**SELECTED EXCERPT**
● ● ● ● ● ● ●

There is sufficient information contained within the Medline database to overcome these limitations given a tool with appropriate query entry and result presentation methods. Scientists or professionals either generate in the course of manuscript or grant writing or are presented with concentrated information in the form of an abstract or other document. Given this, the keyword selection and optimization process can be bypassed if natural language free text, such as an abstract, can be submitted directly to a literature search engine. To do this, we have developed eTBLAST, which uses a hybrid scheme to extract and weight keywords contained within the submitted query to identify a subset of literature in Medline, and then performs a sentence alignment to compute a final quantitative score as a measure of similarity and, presumably, relevancy. This tool then outputs a list, similar to PubMed, but ranked instead by this similarity score. At this point, scientists can interact with the most relevant Medline literature much as they have done traditionally via date, author or journal sorting methods in PubMed. This similarity-ranked output can be further processed to compile lists and present output views which add value for the specific uses just outlined; identifying the most frequent and prominent authors as experts/reviewers, identifying the most frequent journals as targets for submission and inspection of the publication rate over time as a measure of novelty and topic popularity. It should be noted that eTBLAST and PubMed both find similar abstracts, but by different methods and PubMed's Related Links is limited to only finding similarity among the records currently in Medline, not arbitrary text, as is used by eTBLAST. There also are numerous other Medline keyword-based search tools (CiteXplore, HubMed and GoPubMed, for example) (8–10), including some of which have results post processors with some similar functionality (author and journal finding).

● ● ● ● ● ● ●

**DATA EXTRACT**

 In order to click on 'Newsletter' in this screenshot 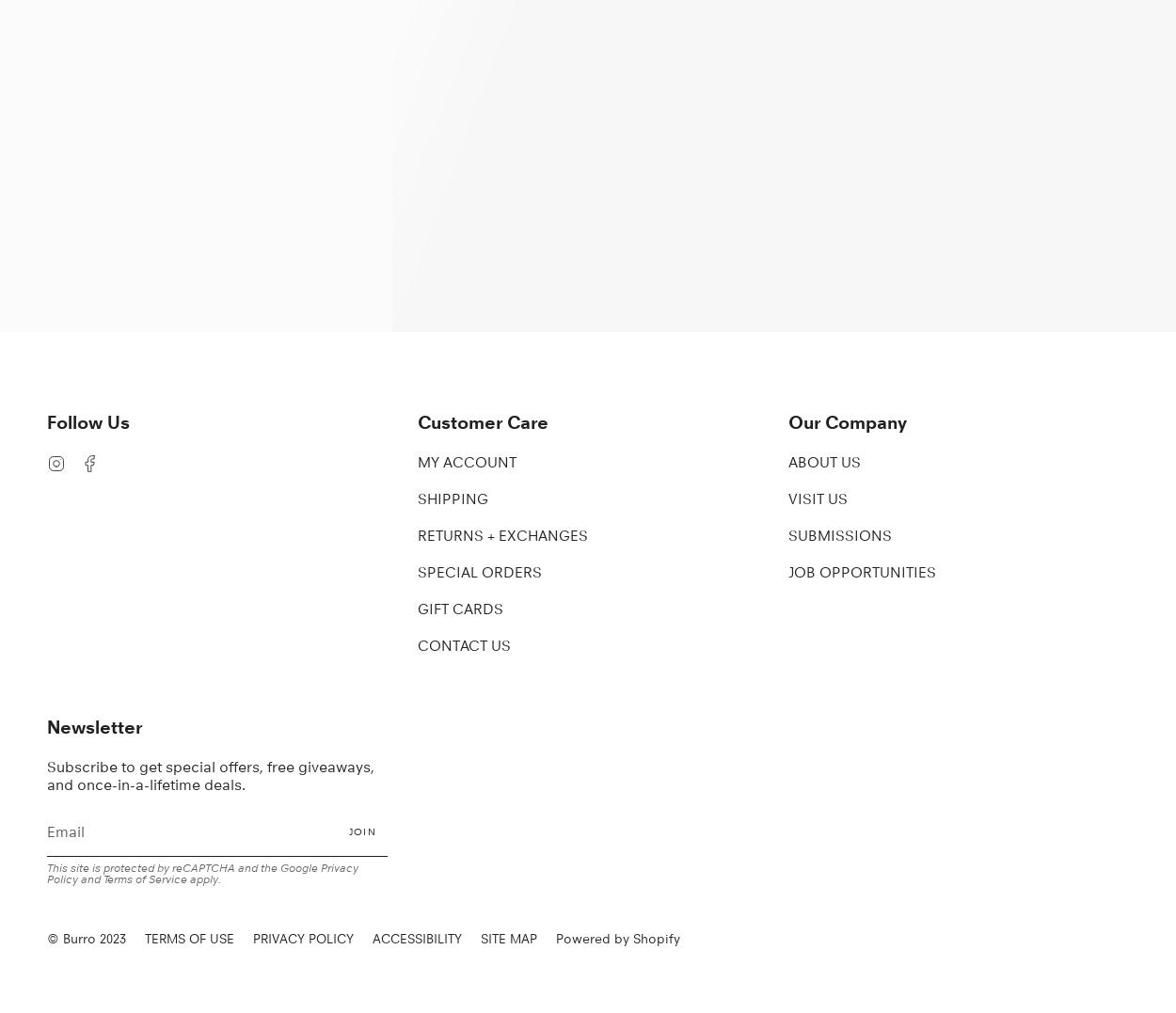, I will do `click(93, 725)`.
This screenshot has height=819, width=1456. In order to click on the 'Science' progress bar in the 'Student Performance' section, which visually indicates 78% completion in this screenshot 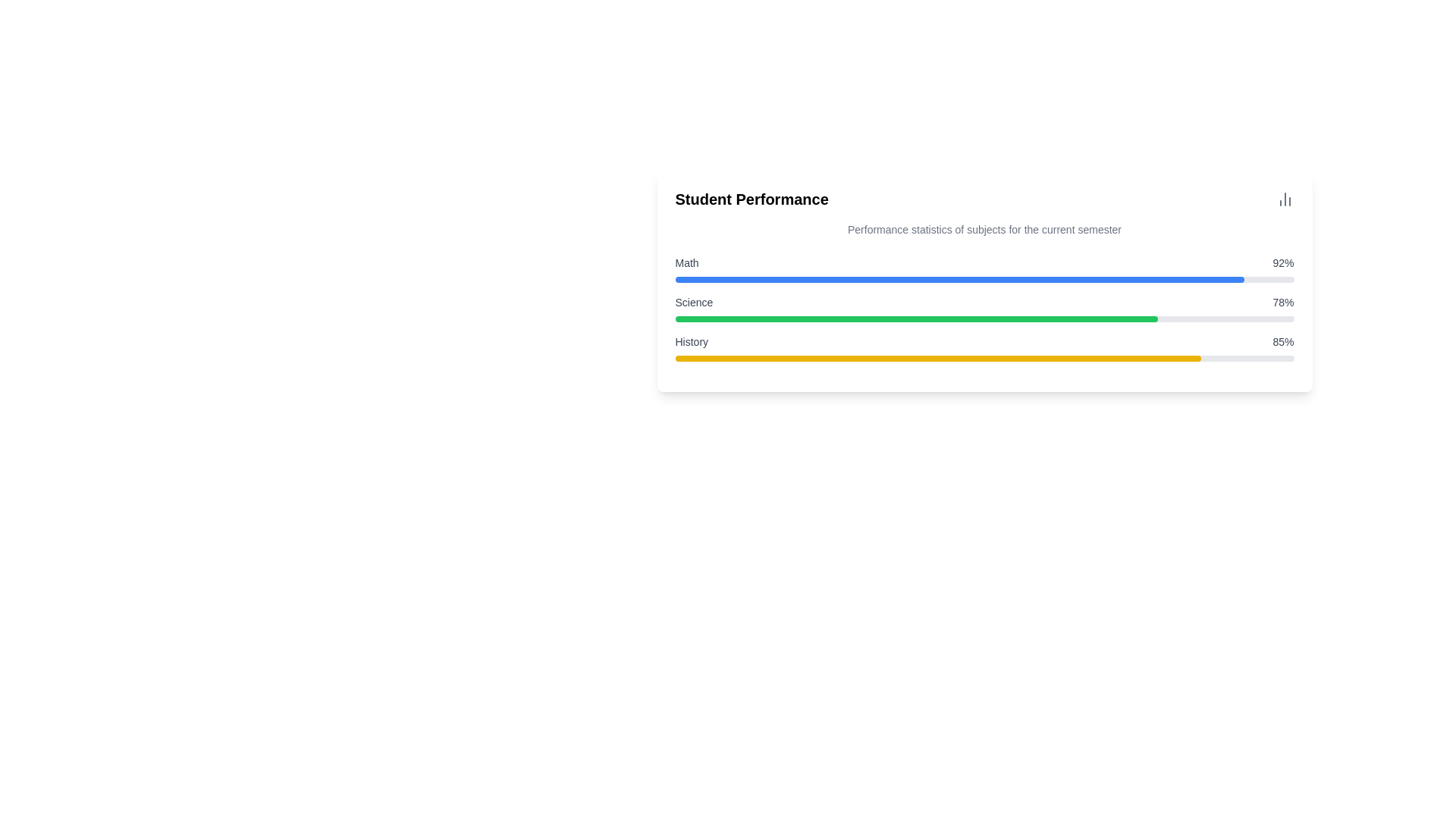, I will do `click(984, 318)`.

● ● ● ● ● ● ●

**EXERCISE DIRECTIONS**
Please carry on the passage about the eTBLAST literature search tool, picking up right after its final sentence.

**TASK ANSWER**
The server requires a text specimen that can be input via copy/paste, or by uploading a text-only file. Additionally an email input option is available to allow users to receive a URL pointing to the results. Results are stored for at least 1 month. The analysis is currently performed on a 20 CPU Linux cluster. The eTBLAST webserver has been up since 2003 and typical searches (of abstracts containing 100–200 words) against Medline, which currently has >16 million records, usually takes from 1 to 3min and is roughly proportional to the query length. Although Medline is expanding by about 500000 records per year, eTBLAST performance is continuously being improved through code optimizations and expansion of the number of CPUs in the cluster. There is also a backup 20 CPU Linux cluster which mirrors the primary cluster to guarantee high availability.
eTBLAST [see (9) for a detailed description of methods and performance statistics] returns a list of PubMed IDs (PMID) ordered by statistical similarity to the input text. Briefly, using a two-step process, eTBLAST computes a quantitative score. In step one a weighted keyword set extracted from the query is used to quickly search a database of indexed keywords in Medline, gathering the top 400 most similar records. In step two, a novel sentence alignment algorithm is used to refine the rank order of those similar records and compute a z-score. Each of the utilities presented herein performs a similar set of tasks on these results: (i) results are parsed to extract relevant articles (with similarity z-score > 3), (ii) authors or journals which are overrepresented are calculated and (iii) the results are returned to the user (Figure 1A).
On January 17, 2007at 17:40 the abstract from (13) was submitted to eTBLAST via the web browser at http://invention.swmed.edu/etblast/index.shtml. Results were returned after 120s. The query text contained 149 words, of which 58 were ‘stop words’. A collage of some of the output web pages is presented in Figure 1, discussed above, to illustrate the output user interface.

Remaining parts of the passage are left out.